Position of African Americans (AQA A-Level History): Revision Notes
Position of African Americans
Overview of the period 1865-1912
The period witnessed minimal advancement in the status of African Americans, particularly in Southern states. In several instances, conditions deteriorated rather than improved. Most African Americans across both Northern and Southern regions remained impoverished, though a minority achieved some economic progress. By 1912, African Americans occupied a position of second-class citizenship, especially pronounced in the South.
Economic and social conditions
Despite the end of slavery following the Civil War, poverty remained the dominant reality for the overwhelming majority of African Americans. Whether residing in Northern or Southern states, black Americans faced severe economic disadvantages. Access to well-paid employment remained restricted, and educational opportunities were limited.

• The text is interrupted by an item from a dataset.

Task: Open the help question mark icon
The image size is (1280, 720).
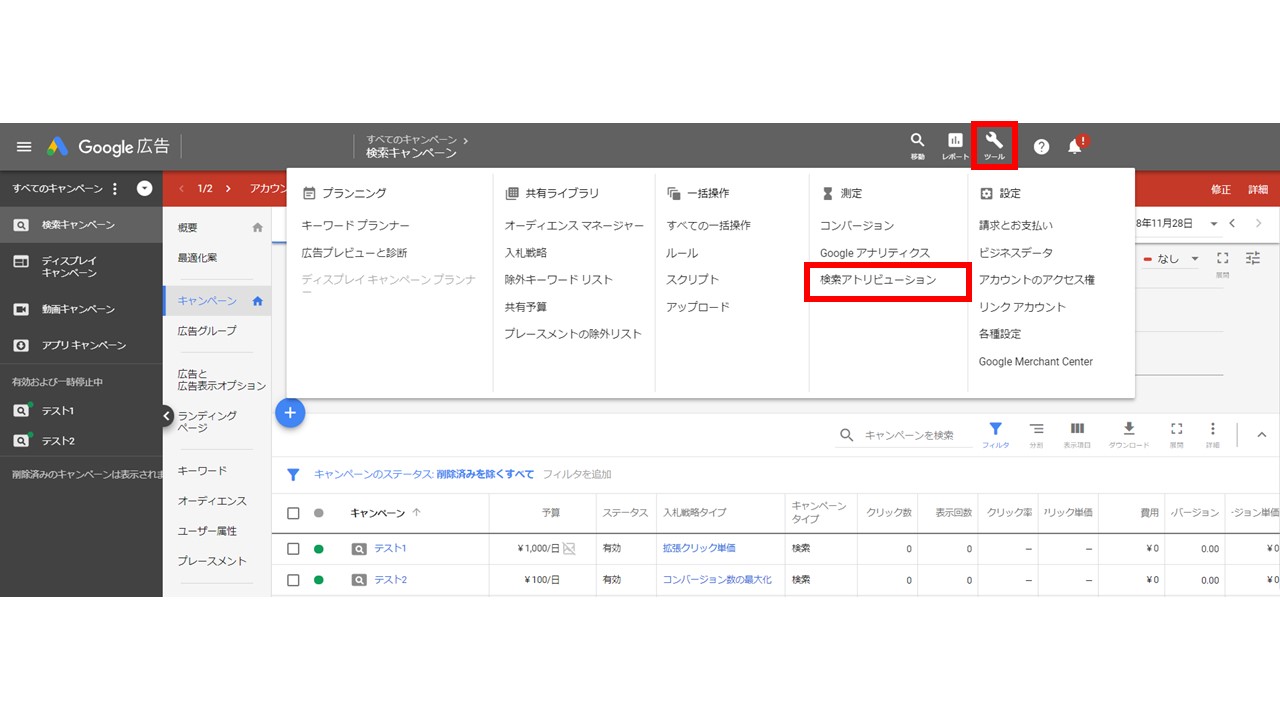Action: pos(1041,146)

While some individuals managed to achieve economic advancement through education and entrepreneurship, these cases represented exceptions rather than the norm.
The economic marginalisation of African Americans contributed directly to their vulnerability in other areas of life, particularly in their ability to exercise political rights. This created a cycle where poverty prevented political participation, and lack of political power perpetuated economic disadvantage.
Segregation in the South
Development of Jim Crow laws
Formal racial segregation began to crystallise in 1887 when a Florida railroad company pioneered segregated railway carriages. Over the subsequent four years, seven additional Southern states implemented similar measures on trains. This segregation gradually expanded to encompass all public facilities, creating a comprehensive system of racial separation throughout the South.
Plessy v. Ferguson (1896)
Homer Plessy was a light-skinned man legally classified as African American due to one-eighth black ancestry. In a deliberate challenge to Louisiana state law, he refused to vacate a railway carriage designated for white passengers, thereby testing the requirement for railroad companies to provide separate facilities for black and white Americans. Following his arrest, Plessy argued that his rights under the Fourteenth Amendment were being violated. Judge Ferguson ruled against him at the local level.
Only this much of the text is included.